▶ [PAGE TEXT]
# # # #
SHIMS & RENOVATIONS

Given a choice, I would have opted for a safer and slicker place to live—Greenwich Village, Soho, or even uptown in the West 80’s—but I couldn’t afford those neighborhoods in 1982. Instead, I moved into a three-hundred dollar per month fifth floor walk-up on East Sixth Street near the corner of Avenue B. It’s brick façade was painted a garish turquoise blue, the definitive eyesore on a block dotted with the carcasses of burned-out tenements.

The “village” on the east side of the island of “New Amsterdam” got its start when Peter Stuyvesant, a director-general of the last Dutch West India Company, bought the land from his bosses in the mid-1600s. It’s been under renovation ever since. By the early 1980’s, the neighborhood was more bohemian mosh pit than urban melting pot with a mix of Eastern European immigrants, families from various parts of South America and the Caribbean, NYU students, punks, squatters, anarchists, activists, radicals, musicians, writers, painters, filmmakers, actors, theater directors, performance artists, gallery owners, drunks, drug addicts and drug dealers. I was a twenty-two-year-old college graduate who grew up in a beach resort town on Long Island. Getting to know the neighborhood was like kissing a stranger at a party, plunging into the taste of a person and finding permanence. It was a romance of discovery, a push into the flesh and breath of downtown city parts. I had no choice but to call it home.
# # # #
▶ [DATA RECORDS]
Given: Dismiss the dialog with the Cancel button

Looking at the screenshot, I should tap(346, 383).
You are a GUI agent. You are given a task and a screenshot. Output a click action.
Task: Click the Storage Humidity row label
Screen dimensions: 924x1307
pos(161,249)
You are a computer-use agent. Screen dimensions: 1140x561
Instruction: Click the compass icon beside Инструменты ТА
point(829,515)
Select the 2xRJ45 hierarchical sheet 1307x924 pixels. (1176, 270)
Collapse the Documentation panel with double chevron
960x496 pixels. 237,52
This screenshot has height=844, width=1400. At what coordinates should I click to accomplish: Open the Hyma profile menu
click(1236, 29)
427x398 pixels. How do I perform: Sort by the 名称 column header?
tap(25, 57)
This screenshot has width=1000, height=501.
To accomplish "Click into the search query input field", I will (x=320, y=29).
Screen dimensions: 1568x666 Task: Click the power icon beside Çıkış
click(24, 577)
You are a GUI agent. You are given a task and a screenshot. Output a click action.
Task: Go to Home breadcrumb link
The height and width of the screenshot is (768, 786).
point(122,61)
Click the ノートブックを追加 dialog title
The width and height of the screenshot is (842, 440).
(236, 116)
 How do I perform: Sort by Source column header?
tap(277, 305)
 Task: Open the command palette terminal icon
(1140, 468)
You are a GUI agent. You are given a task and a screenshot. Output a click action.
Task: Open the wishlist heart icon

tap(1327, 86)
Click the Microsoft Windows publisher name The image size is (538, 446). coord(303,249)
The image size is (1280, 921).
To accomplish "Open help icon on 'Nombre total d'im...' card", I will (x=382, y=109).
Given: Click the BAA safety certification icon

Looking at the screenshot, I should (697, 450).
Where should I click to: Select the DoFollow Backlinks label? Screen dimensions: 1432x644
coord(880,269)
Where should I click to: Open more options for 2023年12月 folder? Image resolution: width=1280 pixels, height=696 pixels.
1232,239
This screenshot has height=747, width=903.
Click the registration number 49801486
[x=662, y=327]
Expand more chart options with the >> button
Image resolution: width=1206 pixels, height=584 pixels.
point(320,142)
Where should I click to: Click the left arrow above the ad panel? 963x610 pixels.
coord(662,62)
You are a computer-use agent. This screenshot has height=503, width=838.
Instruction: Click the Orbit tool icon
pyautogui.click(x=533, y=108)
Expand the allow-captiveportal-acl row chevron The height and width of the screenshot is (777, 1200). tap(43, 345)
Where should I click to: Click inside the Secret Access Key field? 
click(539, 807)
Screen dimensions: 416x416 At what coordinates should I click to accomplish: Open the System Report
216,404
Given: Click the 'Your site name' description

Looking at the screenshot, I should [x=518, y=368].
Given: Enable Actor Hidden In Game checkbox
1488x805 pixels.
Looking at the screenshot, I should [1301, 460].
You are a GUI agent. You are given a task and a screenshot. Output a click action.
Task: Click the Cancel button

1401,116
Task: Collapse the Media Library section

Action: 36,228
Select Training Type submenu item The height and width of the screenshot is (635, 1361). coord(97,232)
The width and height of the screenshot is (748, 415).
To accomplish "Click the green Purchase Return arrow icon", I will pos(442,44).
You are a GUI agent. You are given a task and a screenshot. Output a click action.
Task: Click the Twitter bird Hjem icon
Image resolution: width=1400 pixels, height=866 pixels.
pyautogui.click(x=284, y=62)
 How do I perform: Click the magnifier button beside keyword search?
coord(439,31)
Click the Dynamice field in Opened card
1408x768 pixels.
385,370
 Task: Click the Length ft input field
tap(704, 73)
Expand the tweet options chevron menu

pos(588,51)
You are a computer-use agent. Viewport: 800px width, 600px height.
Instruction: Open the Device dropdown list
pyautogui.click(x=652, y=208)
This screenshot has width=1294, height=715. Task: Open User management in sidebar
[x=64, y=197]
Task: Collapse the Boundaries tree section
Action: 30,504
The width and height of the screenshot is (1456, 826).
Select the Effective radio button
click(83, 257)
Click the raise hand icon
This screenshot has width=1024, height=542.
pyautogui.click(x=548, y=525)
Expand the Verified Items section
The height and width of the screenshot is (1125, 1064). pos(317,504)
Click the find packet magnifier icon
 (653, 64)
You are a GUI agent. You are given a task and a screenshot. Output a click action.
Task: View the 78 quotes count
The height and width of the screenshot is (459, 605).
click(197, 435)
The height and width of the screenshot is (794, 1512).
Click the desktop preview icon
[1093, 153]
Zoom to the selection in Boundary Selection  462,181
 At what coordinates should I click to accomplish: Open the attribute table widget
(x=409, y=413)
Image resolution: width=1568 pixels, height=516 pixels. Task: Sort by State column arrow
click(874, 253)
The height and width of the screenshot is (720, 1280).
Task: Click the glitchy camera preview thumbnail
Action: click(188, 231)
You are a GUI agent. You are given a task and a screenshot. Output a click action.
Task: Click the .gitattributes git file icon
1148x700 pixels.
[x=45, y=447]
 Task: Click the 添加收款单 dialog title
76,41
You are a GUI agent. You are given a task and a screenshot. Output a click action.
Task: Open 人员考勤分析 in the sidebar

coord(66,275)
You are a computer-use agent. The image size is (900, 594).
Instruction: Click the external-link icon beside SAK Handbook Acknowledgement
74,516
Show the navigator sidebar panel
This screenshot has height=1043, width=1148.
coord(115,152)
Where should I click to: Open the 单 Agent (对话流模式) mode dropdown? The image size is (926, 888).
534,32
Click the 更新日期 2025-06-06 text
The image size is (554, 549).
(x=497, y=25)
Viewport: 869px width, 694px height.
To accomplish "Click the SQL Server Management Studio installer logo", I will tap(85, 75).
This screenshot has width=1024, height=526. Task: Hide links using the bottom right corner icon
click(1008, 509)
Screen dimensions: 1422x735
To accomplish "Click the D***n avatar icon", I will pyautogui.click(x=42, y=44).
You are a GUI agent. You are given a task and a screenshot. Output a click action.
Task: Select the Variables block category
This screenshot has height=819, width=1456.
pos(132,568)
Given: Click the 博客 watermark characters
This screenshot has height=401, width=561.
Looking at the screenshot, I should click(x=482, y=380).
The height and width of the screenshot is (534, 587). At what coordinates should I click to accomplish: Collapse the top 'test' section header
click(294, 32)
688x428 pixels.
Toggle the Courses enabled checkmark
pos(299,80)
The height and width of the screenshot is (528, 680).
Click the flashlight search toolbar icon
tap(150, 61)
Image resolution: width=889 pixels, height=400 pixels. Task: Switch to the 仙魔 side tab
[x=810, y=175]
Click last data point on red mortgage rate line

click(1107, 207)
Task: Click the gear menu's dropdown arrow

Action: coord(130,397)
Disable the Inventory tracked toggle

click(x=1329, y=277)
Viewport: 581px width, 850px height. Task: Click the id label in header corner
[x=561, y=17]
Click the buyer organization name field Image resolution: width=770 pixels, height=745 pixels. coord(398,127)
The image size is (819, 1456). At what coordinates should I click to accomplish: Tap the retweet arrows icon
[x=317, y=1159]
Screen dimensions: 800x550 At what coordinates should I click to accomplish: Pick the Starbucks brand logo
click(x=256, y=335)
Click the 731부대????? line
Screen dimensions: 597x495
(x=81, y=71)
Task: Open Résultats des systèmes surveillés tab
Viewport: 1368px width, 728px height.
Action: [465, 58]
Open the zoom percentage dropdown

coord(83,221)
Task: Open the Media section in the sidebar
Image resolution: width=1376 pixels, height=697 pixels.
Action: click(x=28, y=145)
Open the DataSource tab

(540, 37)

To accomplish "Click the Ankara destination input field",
# # # #
Copy the renovations passage, everything from "Given a choice, I" down to "of burned-out tenements.", substituting "pale yellow" for "turquoise blue".

▶ [SOLUTION BELOW]
Given a choice, I would have opted for a safer and slicker place to live—Greenwich Village, Soho, or even uptown in the West 80’s—but I couldn’t afford those neighborhoods in 1982. Instead, I moved into a three-hundred dollar per month fifth floor walk-up on East Sixth Street near the corner of Avenue B. It’s brick façade was painted a garish pale yellow, the definitive eyesore on a block dotted with the carcasses of burned-out tenements.